I could, for example, pack all of Anew down into two pages, including 9 & 10, 20 & 21, 24 & 38. I would include just the first two sections from “Song of Degrees,” the only work I would keep from Some Time, and only the title poem from Barely and Widely, three books reduced to just a little over five pages.

From I’s (pronounced eyes), however, I would include Motet, which here as in the longer selected would be the one piece with a musical score included, “Peri Poietikes,” the title sequence & finally, the lone poem from After I’s, “Atque in Perpetuum A.W.” This is closer to six than to five pages, but with the three previous books, let’s say they all come in at eleven pages total. This leaves me with 7.5 pages remaining for all of Catullus, 80 Flowers & LZ’s final poem, “Gamut.” As I did before, I not going to spell these out here, simply because I haven’t done the homework on those texts that they require. However, here I think I would opt for giving more room to 80 Flowers, and for including “Gamut,” thus reducing Catullus to two or, at most, three pages.

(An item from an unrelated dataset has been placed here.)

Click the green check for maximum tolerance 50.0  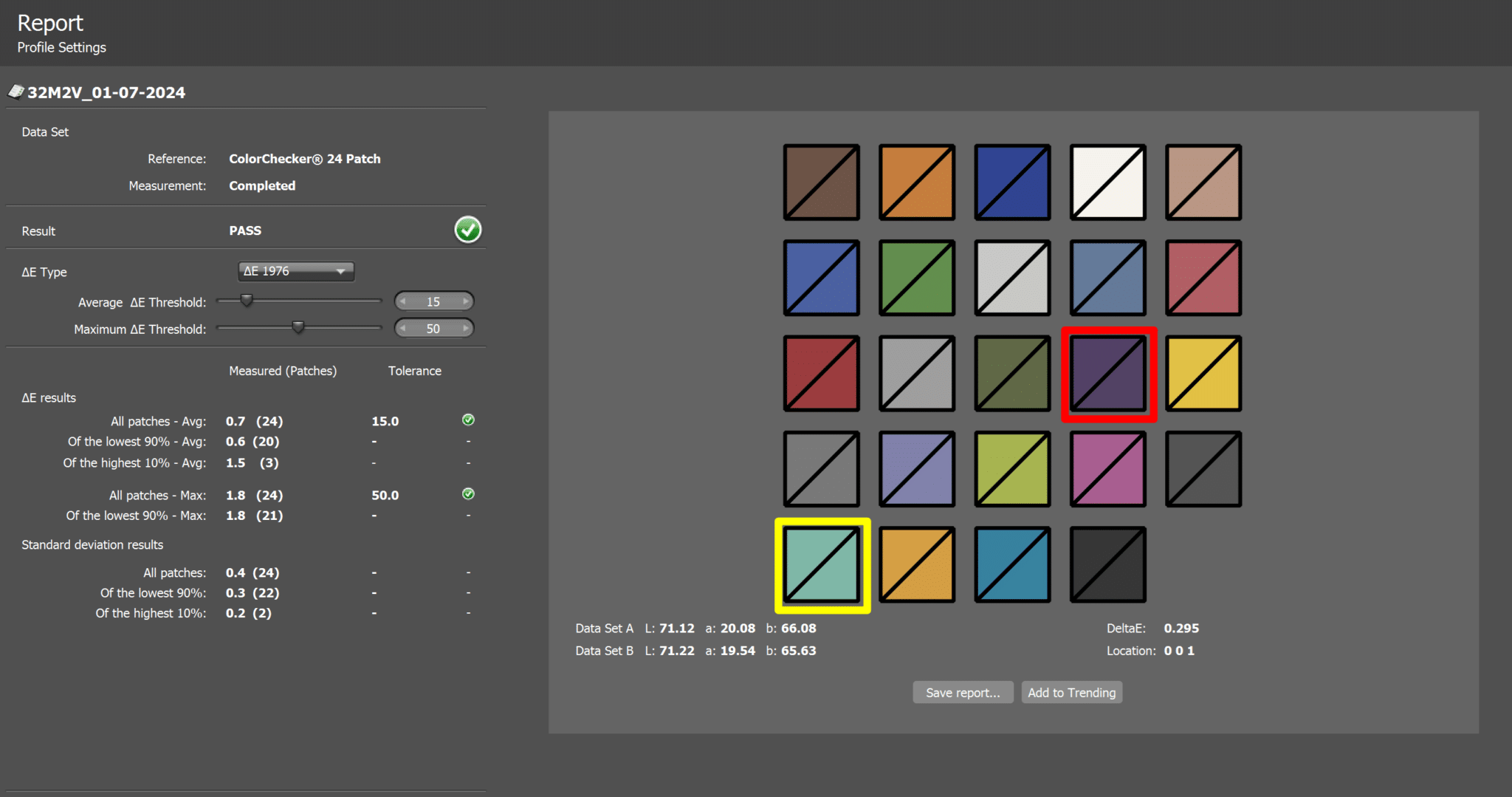(x=468, y=494)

So my table of contents would look something like this:

  • “Poem beginning ‘The’,” sections 5, 16 & 22 from the “29 Songs” section of 55 Poems
  • “A” 1-3, 7
  • “Mantis” & “’Mantis’: An Interpretation”
  • “A” – 9
  • Poems from Anew & Barely and Widely
  • Excerpts from “A” -12
  • Poems from I’s (pronounced eyes), After I’s, &Catullus
  • “A” – 15, 16, 23
  • Poems from 80 Flowers, “Gamut”

That, I think, is a do-able book. It would be, in fact, an introduction to Zukofsky far more than a true Selected, which dampens somewhat the value of printing the works in a rough version of chronological order, but it would still be – Zukofsky’s accomplishment, not that of an editor – an incontestably great book. And, I hope, not one that would have critics howling at “obvious” omissions, such as would happen if I did a similar volume for Ashbery & included nothing from Self-Portrait in a Convex Mirror or the books that immediately followed that while devoting enough pages to Flow Chart to show how that work resists development.

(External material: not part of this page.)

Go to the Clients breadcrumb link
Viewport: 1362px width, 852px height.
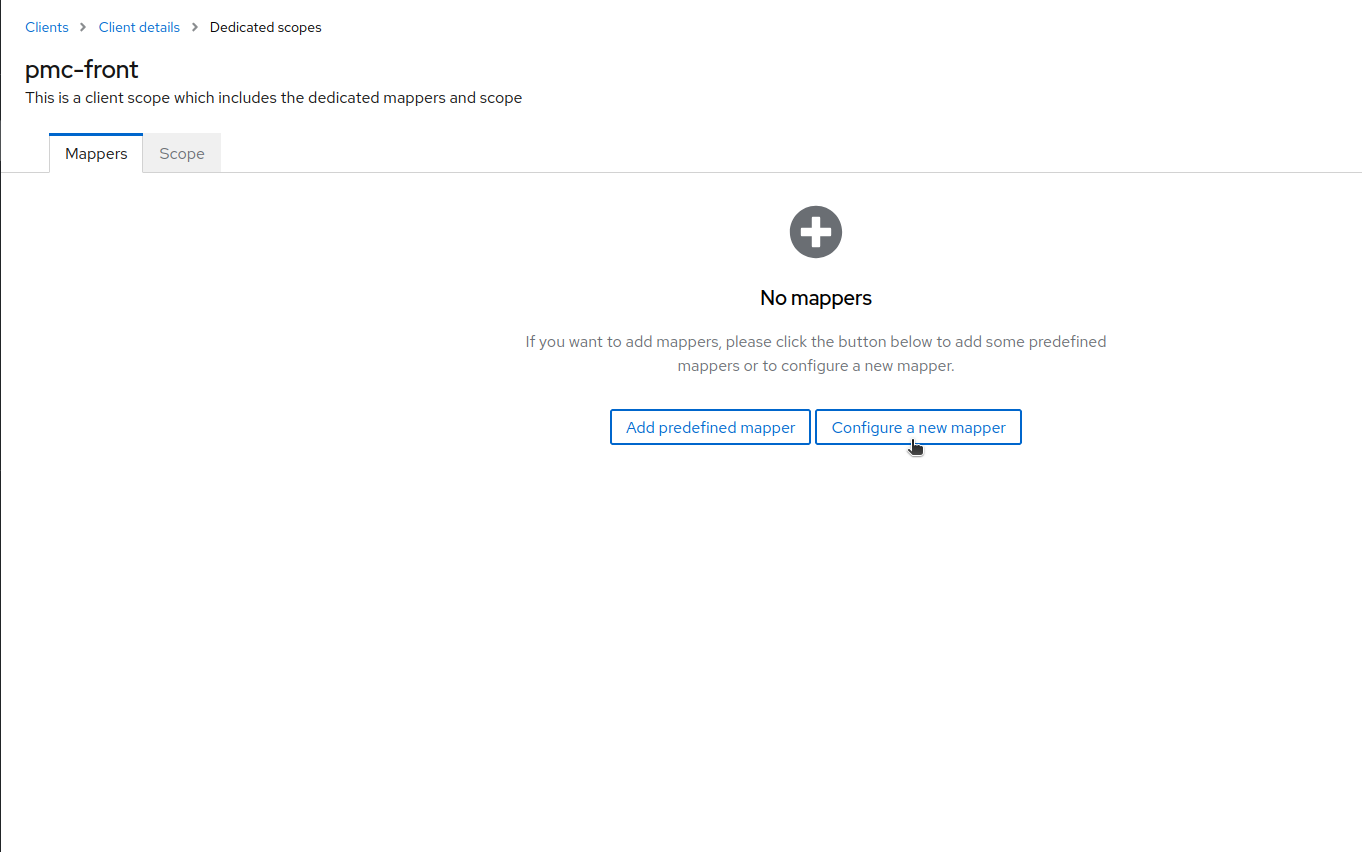point(47,28)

Projects like this I think foreground all the ways in which books transform any writer’s poetry into poems, which from my perspective of always preferring the former to the latter is certainly going to be problematic. We forget, I think, all the ways in which books themselves are representations. That, after all, was the essence of what Jennifer Moxley was noting in her afterword to Often Capital, a concern with how that book might portray, or misportray, the whole of her writing. And it’s the issue ultimately behind the question of Ronald Johnson’s collected works, including Radi Os as published (four sections) vs. as written (nine sections). Not to mention the struggle between the project never completed, WOR(L)DS, and the version that got finished, ARK.

Not long ago, a publisher asked me to review the Complete Poems of an author, a member of the 1950s generation, now deceased. Save for an unpublished manuscript from his college years, the manuscript contained almost nothing that had not appeared in book form previously. I loved the manuscript & told the publisher so, but seriously recommended that they lose the word Complete from the title. The instant that book is published, dozens of other later poems are destined to show up in the manuscripts & correspondence of friends of the poet. Indeed, one of the fun aspects of attending the Zukofsky centennial last year at Columbia consisted precisely of hearing several short poems not contained in the Johns Hopkins Complete Short Poetry.

All of which suggests that in addition to the Complete Collected – an edition that does not yet exist – and reissues of Catullus & 80 Flowers, plus for my money “the twins,” “A” – 22 & 23, there are at least two, possibly more, selecteds that could easily be justified. Like the old Vietnamese war slogan – One, Two, Three, Many Zukofskys.

 

¹ Because it’s impossible to demonstrate via excerpts the ways in which Ashbery executes the most vicious parody of the School of Quietude imaginable, which is important historically precisely because the people being ridiculed lapped it up.